WHAT YOU SHOULD DO:
Please retype the lines below, starting with the line containing "The image size" and continuing through the last line, leaving out the pictures.

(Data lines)
— BEGIN —

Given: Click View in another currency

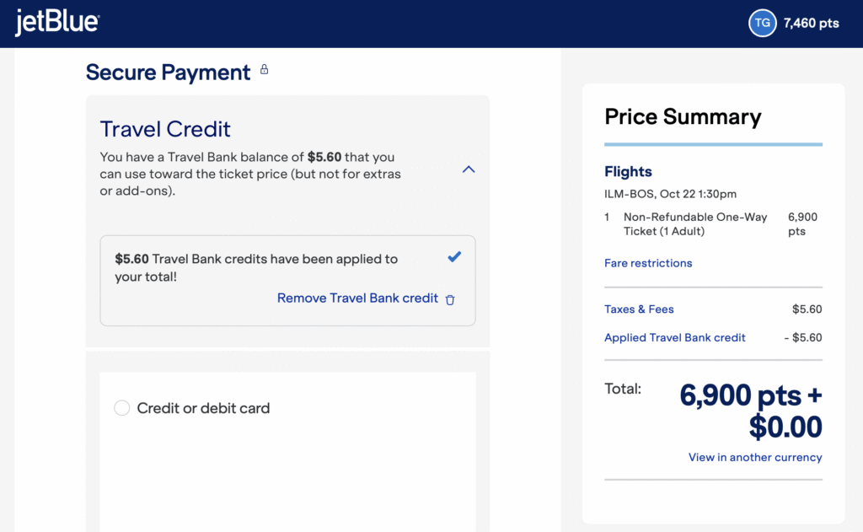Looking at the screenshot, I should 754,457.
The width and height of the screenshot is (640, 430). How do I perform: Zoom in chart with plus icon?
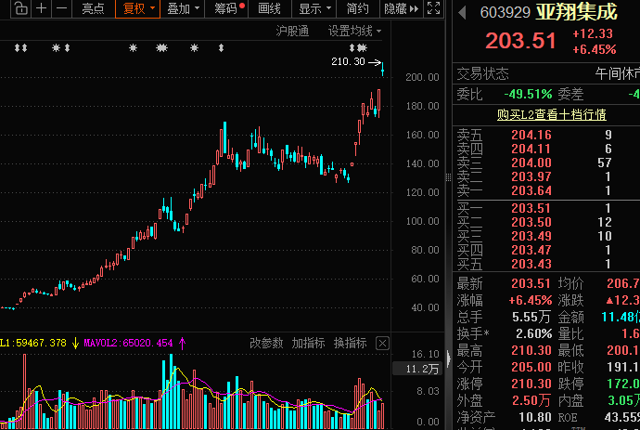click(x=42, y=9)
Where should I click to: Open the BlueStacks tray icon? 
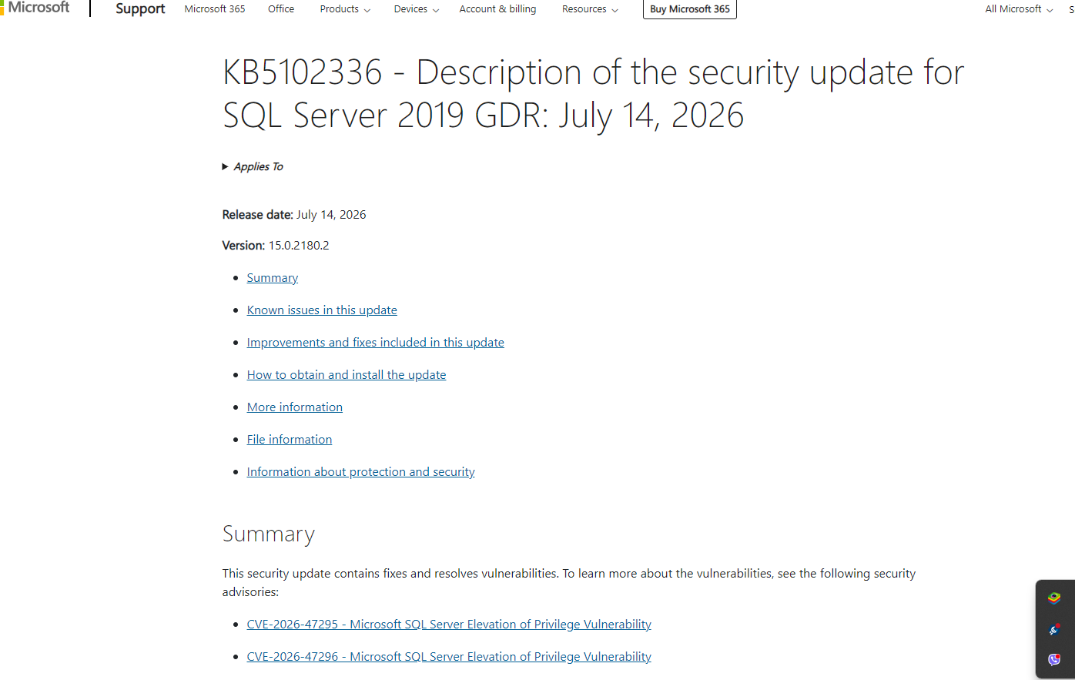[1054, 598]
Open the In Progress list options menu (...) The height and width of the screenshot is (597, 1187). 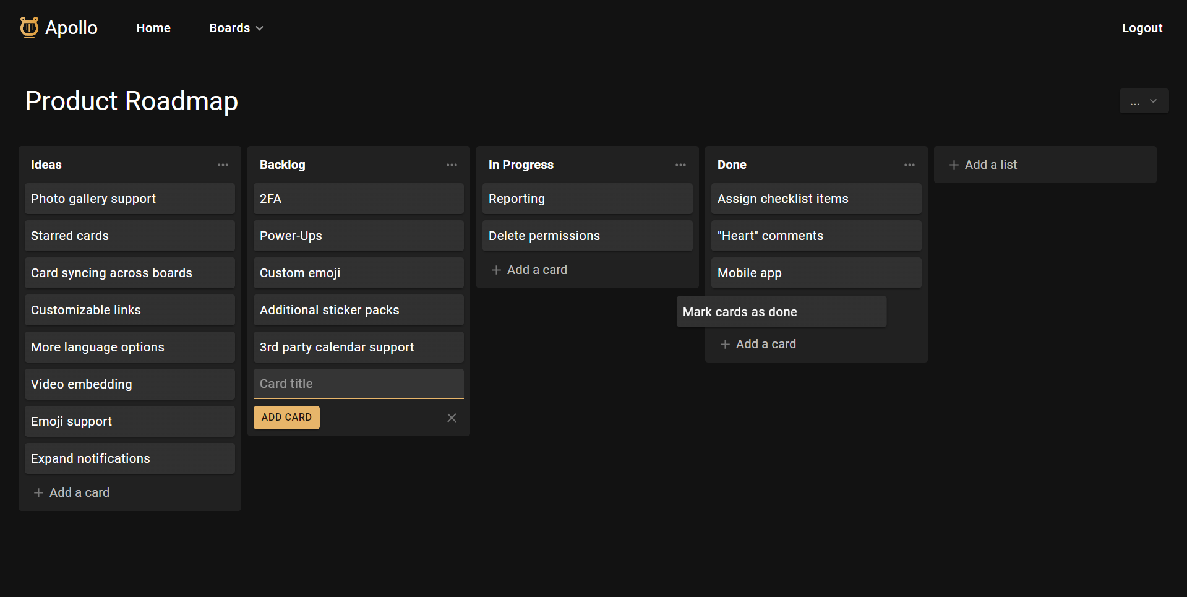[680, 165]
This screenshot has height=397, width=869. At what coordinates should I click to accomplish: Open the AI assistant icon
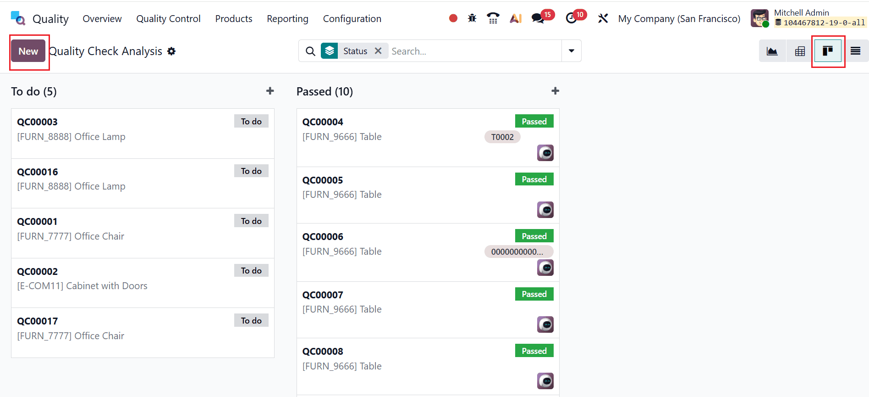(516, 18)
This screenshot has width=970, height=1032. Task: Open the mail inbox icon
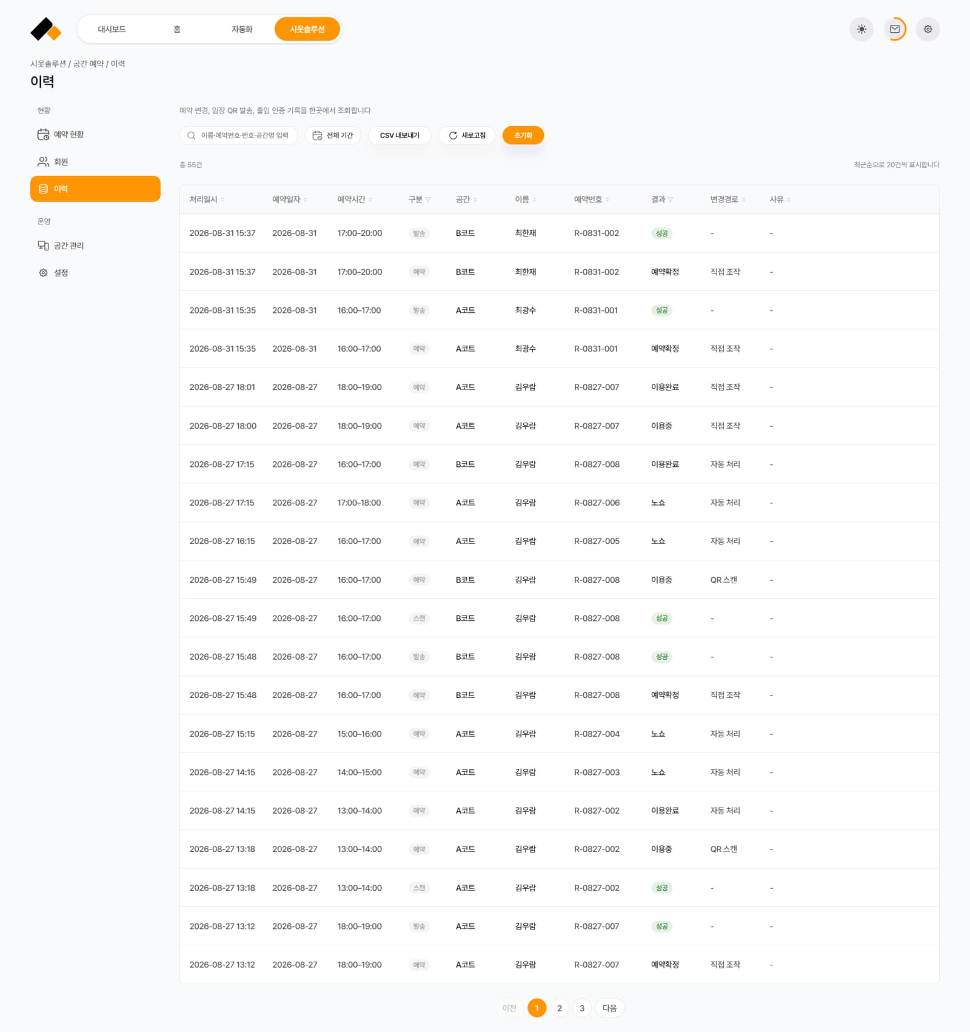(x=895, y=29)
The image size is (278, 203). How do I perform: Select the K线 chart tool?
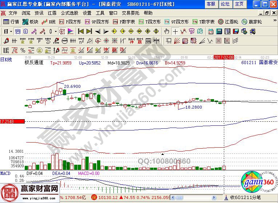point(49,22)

— END —

EXERCISE OUTPUT:
The image size is (278, 203). How do I perform: Select the K线 chart tool?
point(49,22)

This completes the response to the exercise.